Though instructed to before entering the space, we formed something of an instinctual, loose knot around the performers, Nat Cursio and Shannon Bott. We formed, it quickly transpired, not a band of ghoulish spectators, but a family. Having read through the programme notes before my arrival, I knew that the work was born from grief, and based on earlier works involving Nat Cursio I felt certain of one thing: that I would be surprised. And in the former electricity Sub-station with its Neo Classical proportions of grandeur, I was to feel both dwarfed by the cavernous space our number barely filled and part of something bigger, greater. I had not expected this connectedness to others to form so easily, if at all, and it is testament to the stripped back, real and still (possibly always) raw work. On a quiet Monday evening, Cursio and Bott offered forth a work, absent of sentimentality and decorativeness, about how loss affects every cell of the body, and what could be more disarming and delicate than that? On a run-of-the-mill weekday, we were being entrusted with something intensely personal and particular; this was my surprise.
Recently landed: Into the Unknown, The Middle Room (Gracia's written response for Fjord Review)
This is a performance that begins before you’ve walked through the front door. It begins with the address you are sent: your location, your X marks the spot. Furnished with the kind of details you would send to a friend, local signposts are highlighted: a one minute walk from the train station, a synagogue opposite, the brick colour of the building.
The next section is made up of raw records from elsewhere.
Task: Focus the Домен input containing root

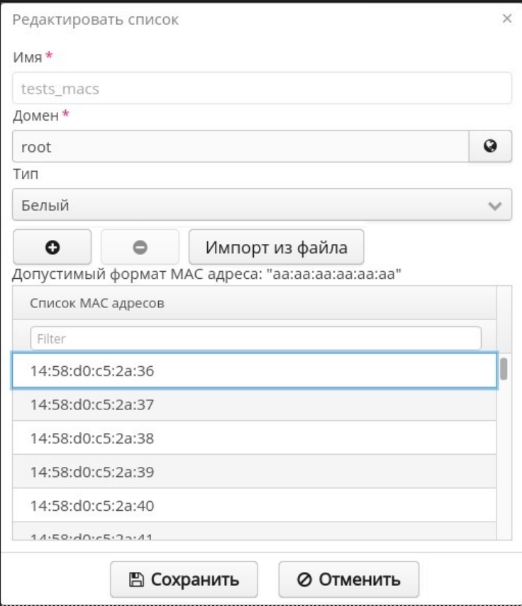Action: pyautogui.click(x=241, y=147)
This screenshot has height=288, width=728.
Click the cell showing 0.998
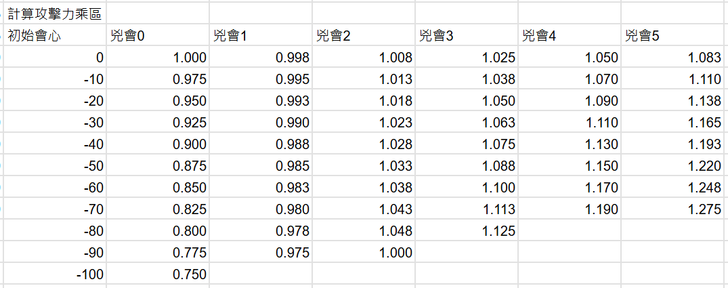261,57
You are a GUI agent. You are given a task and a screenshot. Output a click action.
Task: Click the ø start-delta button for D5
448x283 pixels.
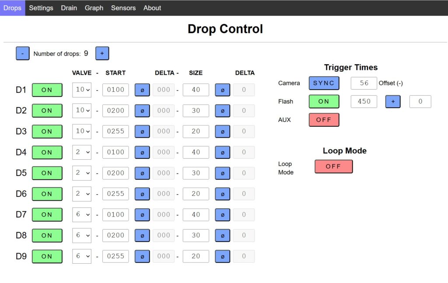[142, 173]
I sight the landmarks of my mental map and note that this is one quietly thrilling introduction. Walking into this “theatre” is different to other performances. I take the stairs as directed up to the top floor. My tread is silent on the steps, and my heart is galloping. The unknown awaits.
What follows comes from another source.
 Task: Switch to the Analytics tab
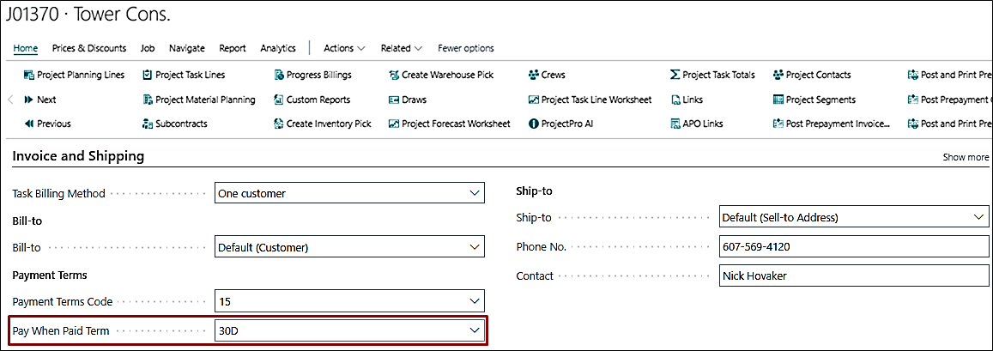[277, 48]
As instructed in the notes, I am to let myself into the apartment-theatre-performance space-cum-doorway-to-alternate-world and to take a seat on the small stool. A moment of panic: or was I to sit on the floor near to the performer on the stool? Have I remembered the rules of play correctly? I quietly close the screen door behind me and my eyes adjust to the half-light of the space. I sight the small white stool but a metre from the door and elect to leave my bag just a little way behind me. It slumps to the floor and I immediately second guess my decision: have I placed my bag in the way on the stage? I sit down on the kids’ stool, right next to the performer quietly seated on the floor nearby. All correct thus far. I note my breathing. I wonder if my perfume is too intrusive in the space. I tuck my legs in closer to the stool and I note that I am on the stage. I am the participant not mealy the audience. There is me and there is Nat Cursio, the performer and choreographer of the piece. She is sitting close to me, her eyes downcast. All is still. I am both in her personal space, her home, and I am on her stage, her carpeted, small stage. This is quietly confronting and unlike anything I have experienced. This is 10.30 on a Friday morning. This is a doorway to an alternate world. Outside I can hear the comforting noises from the street: a train rumbling, a car parking, a splintered conversation. There is still a link to the outside. There is still a way out.